Searching for enemy air bases and the like was known as field security and was the responsibility of the military police and other army units in each command, which is why Rushall had been encouraged to report to the General Officer Commanding for Western District, General Sir William Henry Mackinnon, and not to M.O. 5(g).
That is why McKinnon did not see searching for secret Zeppelin bases as a secret service task, but a field security one. In addition to Rushall’s cadets, he used reservists from the Cumberland and Westmorland Yeomanry and the Duke of Lancaster’s Own Yeomanry to conduct the searches.
The most conclusive evidence must come from the attitude of Sir Vernon Kell himself. Dr Holman notes that in September 1914, with rumours of a secret German airship base in Ireland, an unofficial request from the Admiralty that ‘the South of Ireland [be] searched for secret aeroplane depots’ was headed off by Kell.
At a time when his service was desperately short of staff, Kell realised that there were no secret Zeppelin bases, and that searching for them was a distraction from the real task of finding and arresting German spies, which his people did remarkably well.

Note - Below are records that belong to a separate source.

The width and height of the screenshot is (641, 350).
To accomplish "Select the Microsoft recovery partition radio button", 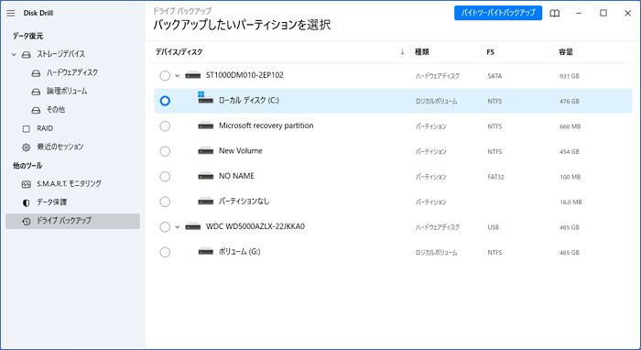I will [165, 126].
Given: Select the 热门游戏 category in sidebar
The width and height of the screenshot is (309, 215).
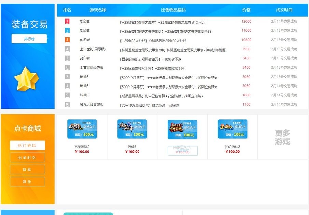Looking at the screenshot, I should (x=27, y=145).
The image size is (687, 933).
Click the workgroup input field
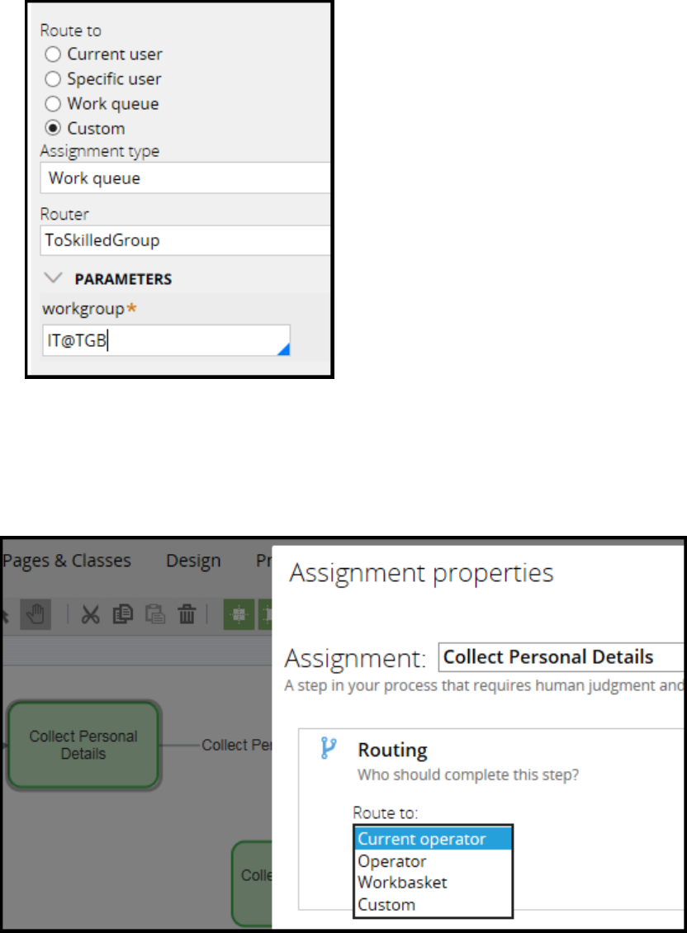pos(165,340)
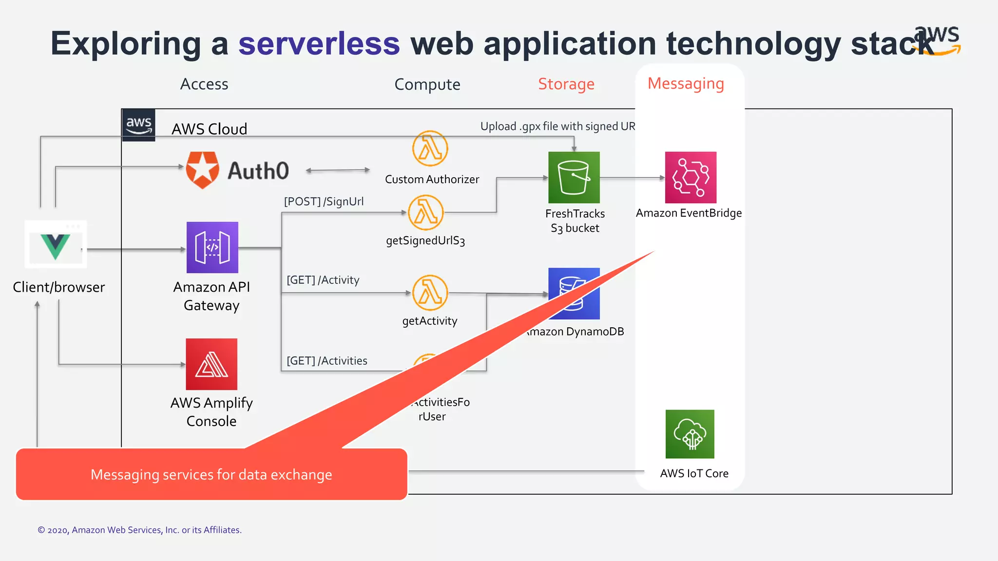
Task: Click the FreshTracks S3 bucket icon
Action: [574, 177]
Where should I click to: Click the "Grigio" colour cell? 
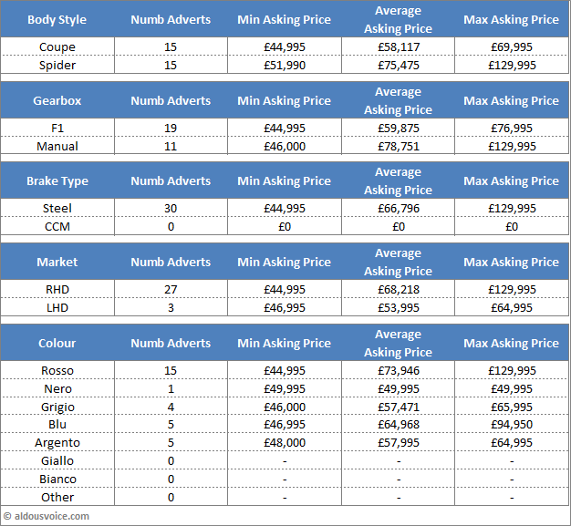click(x=57, y=407)
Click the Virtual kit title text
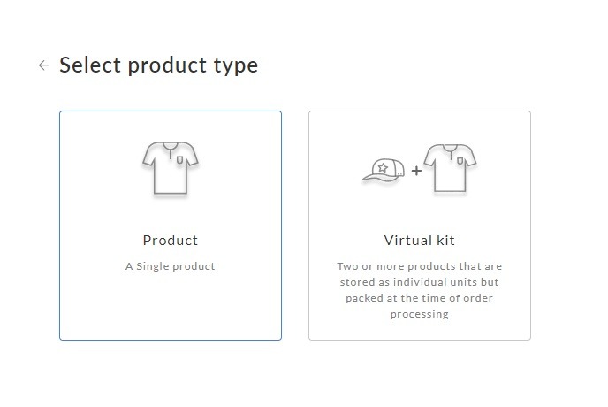608x407 pixels. tap(419, 241)

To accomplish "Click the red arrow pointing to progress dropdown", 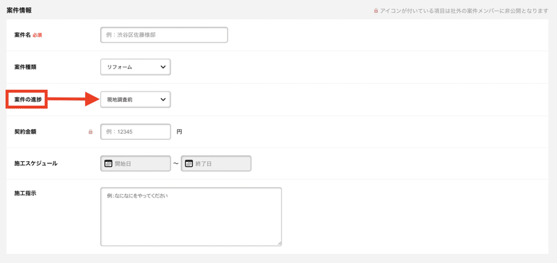I will point(73,100).
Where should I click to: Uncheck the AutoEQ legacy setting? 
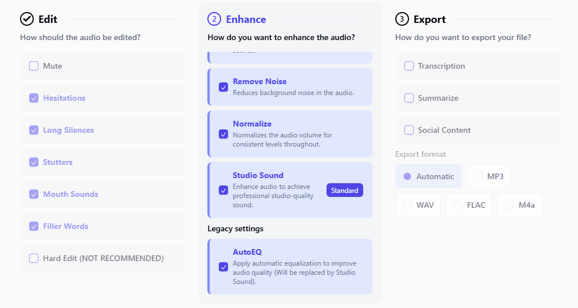point(223,267)
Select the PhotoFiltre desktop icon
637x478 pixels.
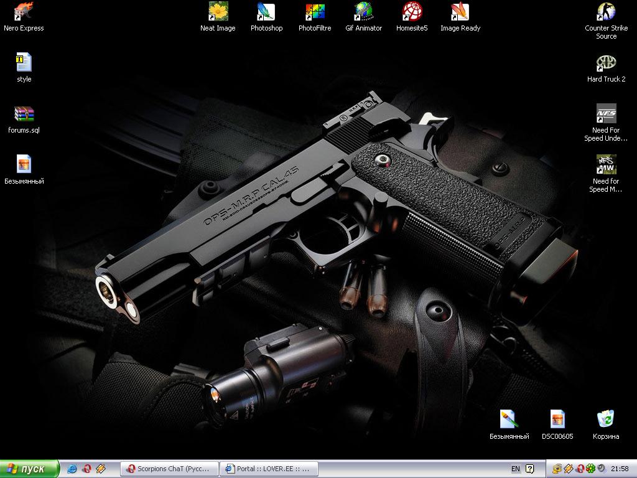(x=315, y=12)
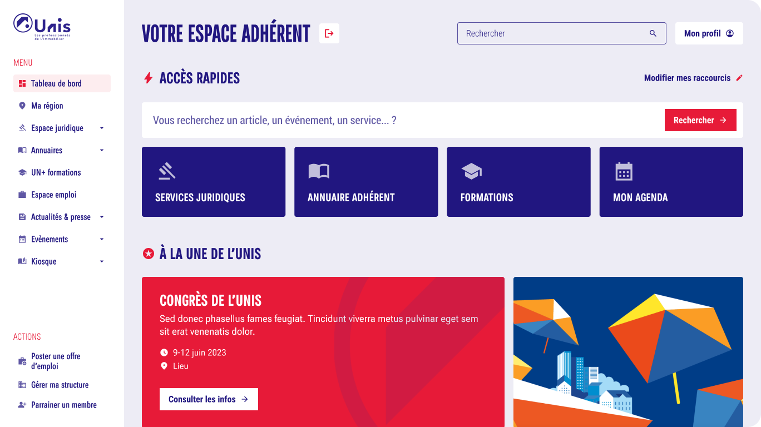This screenshot has width=761, height=427.
Task: Open the Mon Agenda shortcut tile
Action: (671, 182)
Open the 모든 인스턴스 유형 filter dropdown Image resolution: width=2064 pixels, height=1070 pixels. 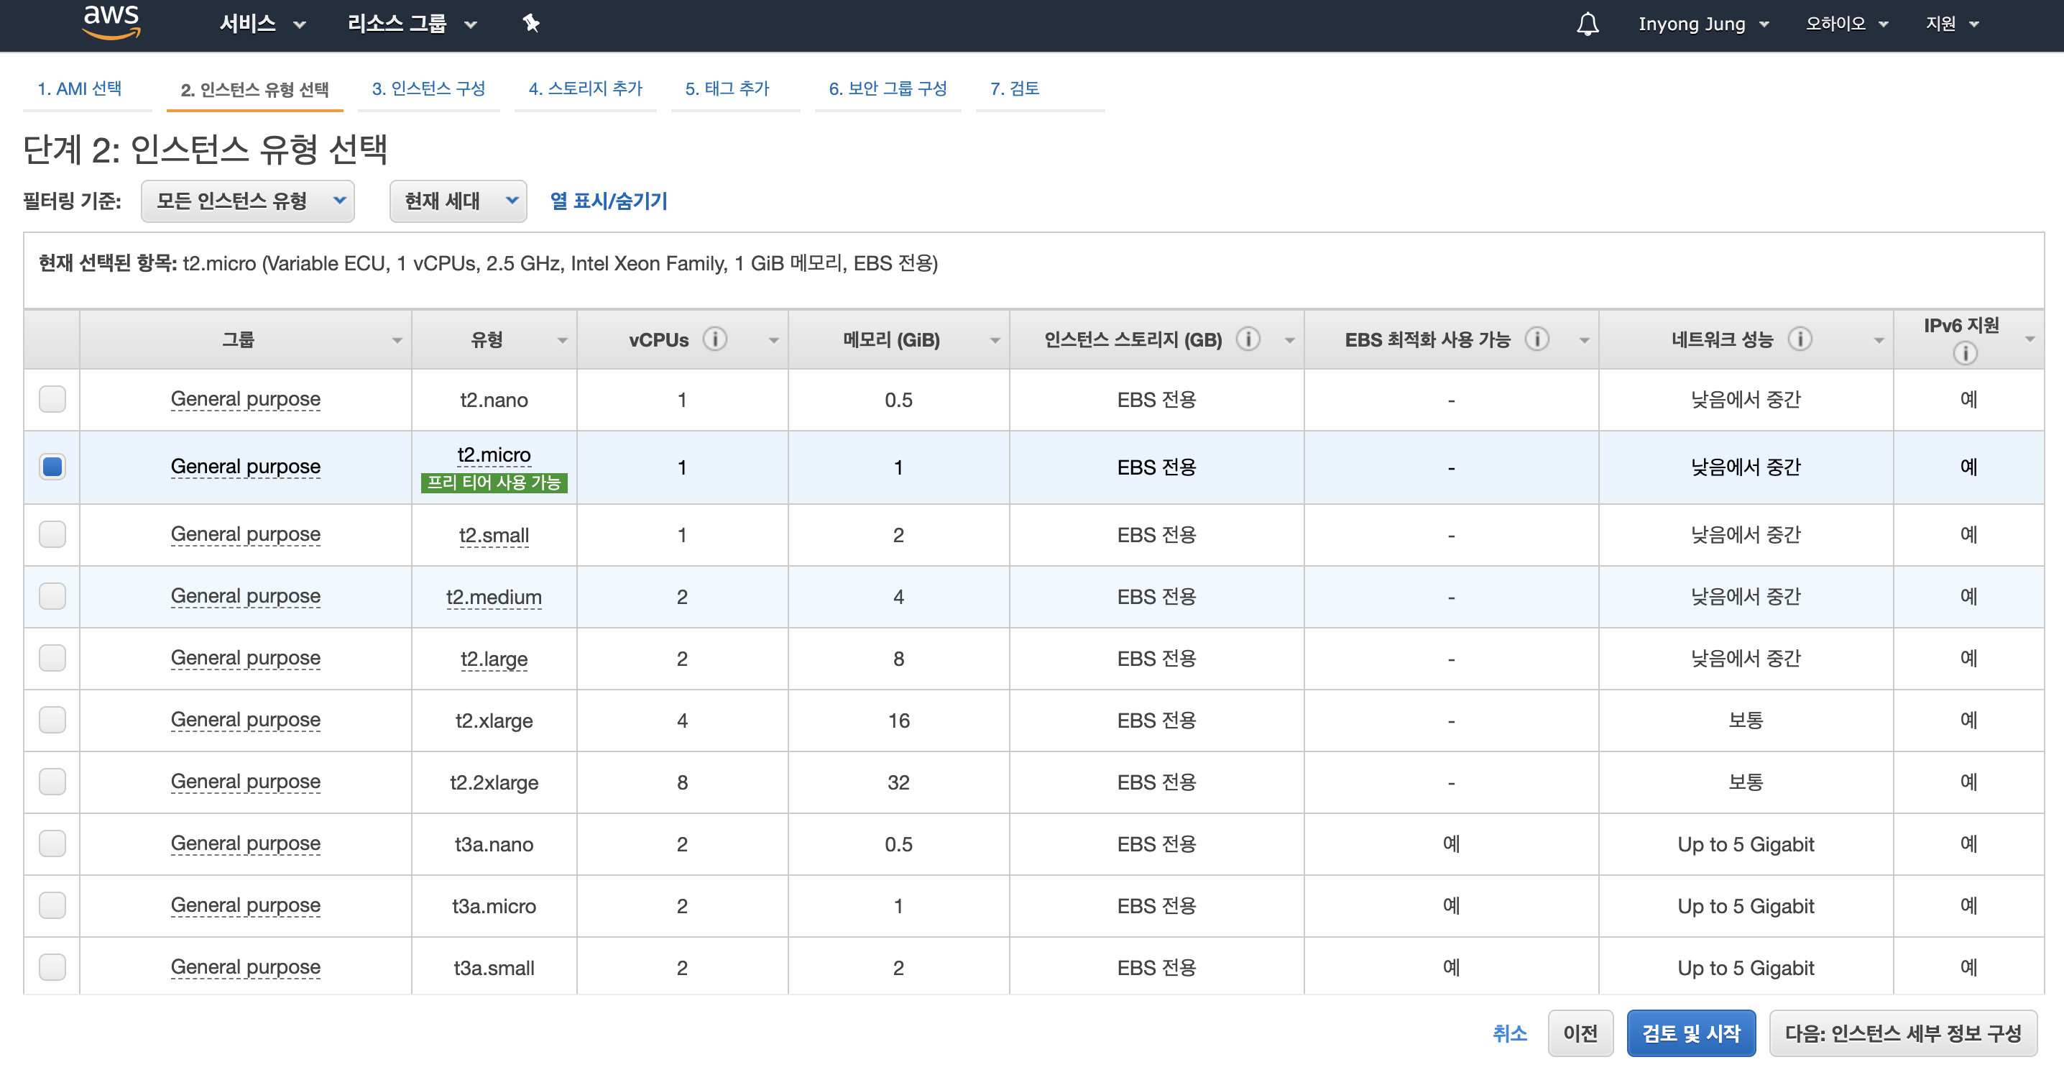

Were Rushall’s cadets working for Kell’s organisation? Undoubtedly not. The cadets were clearly unaware of this, but probably would not have cared. They saw themselves as serving their nation and the Empire, which in effect they were. Upon return to Australia, they each enlisted in the AIF as they became old enough.
James Hendy enlisted in February 1916, and served in the Headquarters of the 10th Infantry Brigade in France, and survived the war. His fellow cadet from Geelong College, Robert Buchanan, had enlisted in June 1915 and served in the Field Artillery. He was awarded a Military Medal for bravery under fire at Passchendaele. He also survived the war.

Sparkes enlisted in September 1915, when he was 18 years old, and served in the Field Artillery in France. He returned to Australia in 1919 and took over his family business. He died in 1954.